土井たか子氏 墓場まで持ち込んだ?北朝鮮の秘密

2014年09月30日 07時10分

党の顔だった土井氏(1989年7月の参院選)

 何を知っていたのか――。女性初の衆院議長で日本社会党と社民党で党首を務めた土井たか子氏の死去によって、北朝鮮の不都合な真実が封印された可能性があるという。土井氏は肺炎のため20日に兵庫県内の病院で死去。85歳だった。社会党党首として「おたかさんブーム」を巻き起こすなど一時代を築いた一方で、北朝鮮との親密な関係が批判されたこともあった。政府関係者は「拉致について何か知っていたと思われますが、もう聞くこともできません」と話した。

 永田町関係者は「集団的自衛権の問題や中国との独自外交ルートで存在感のある村山富市氏に比べて、土井氏は目立った活動をしていませんでいた。病気をしていたと聞いていましたが、最近は政界への影響力はほとんどなかったと言えるでしょう」と振り返る。

 一時代を築いた人物だった。愛弟子ともいえる福島瑞穂・前社民党党首(58)はツイッターを通じて「護憲を貫き、女性政治家として、政治家として、戦後政治を牽引してきた人生でした。わたしは、1998年立候補を説得され、憲法を守るために立候補を決意しました。政治の母親が亡くなったようで、本当にショックです」と憔悴感も漂わせる追悼コメントを出した。さらに「わたしは、土井チルドレン。政治の母の遺志をついでいきます」と気丈につづった。

 土井氏は1990年前後に「おたかさんブーム」で政界を席巻。86年に社会党委員長に就任し、89年の参院選で女性候補を多く擁立した「マドンナ旋風」により、自民党を過半数割れに追い込んだ。このとき発した「山が動いた」の名文句は歴史に残るものに。

 93年には女性として初めて衆院議長に上り詰めた。しかし、2000年代になって急激に人気を落とすことになる。02年と04年に小泉純一郎元首相(72)が北朝鮮を訪問。北朝鮮は拉致の事実を認め謝罪し、蓮池薫さん(57)ら拉致被害者が帰国した。

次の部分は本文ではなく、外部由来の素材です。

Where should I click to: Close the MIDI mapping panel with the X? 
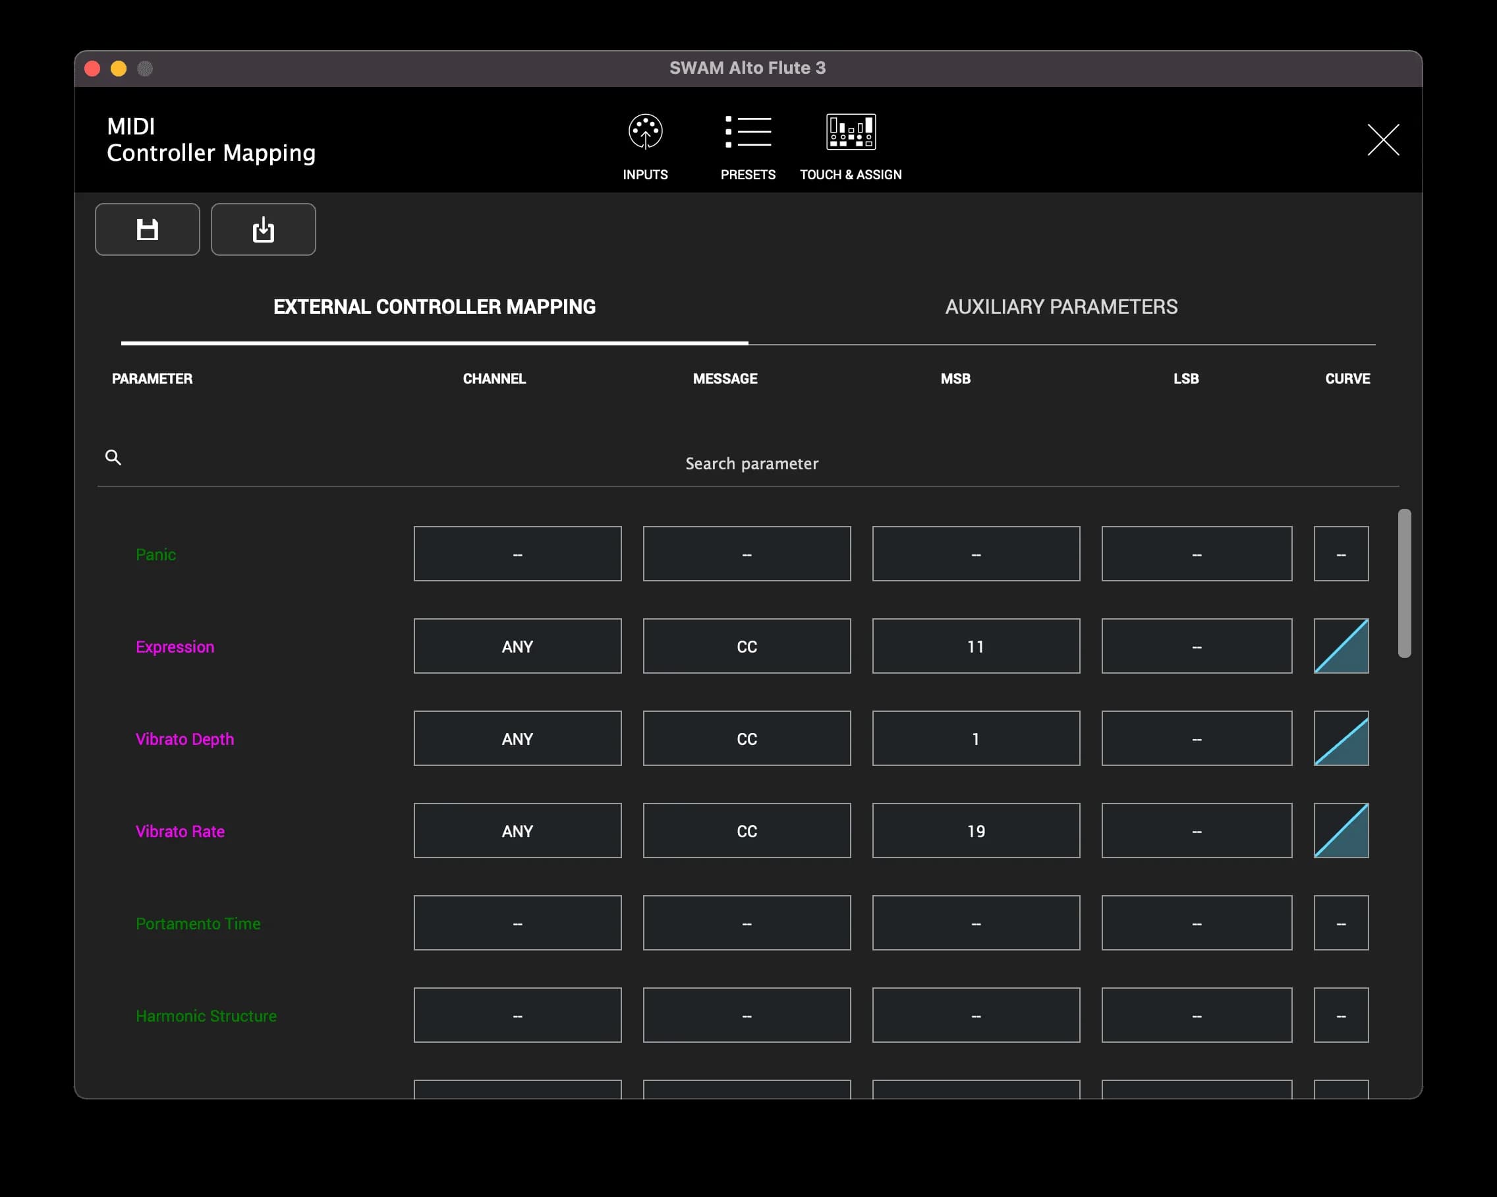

別の永田町関係者によると「土井氏は北朝鮮による拉致を否定する趣旨の発言をしたり、北朝鮮はすばらしい国だと主張したりしていたこともあり、『全然違うじゃないか』と批判されました」。

 批判がやむことはなく、03年の衆院選で土井氏は小選挙区で落選、比例復活に追い込まれ、党首を辞任した。05年の衆院選では比例代表で出馬し落選。06年に社民党名誉党首となり、国政から退いた。結果的には北朝鮮寄りの姿勢があだとなったわけだが、どうして北朝鮮に近かったのか。

 世界各国から贈られた金ファミリーへのプレゼントが飾られている北朝鮮の「国際親善展覧館」には、土井氏が贈ったつぼが展示されている。それだけに親密な関係が疑われていた。

 政府関係者は「土井氏は拉致問題や北朝鮮の不都合な話について、何らかの情報を知っていたと思われます。これまで土井氏はこれらについて一言も話しませんでした。そして、文字通り墓場まで持っていってしまいました」と明かす。

 別の政府関係者も「社会主義国の北朝鮮にとって社会党はつながりやすかった。だからこそ土井氏が何かを知っているはずという話になるわけです。もっとも何を知っているかという具体的なことは分かりません。だからこそ土井氏に話を聞きたかったんです」と無念さをにじませた。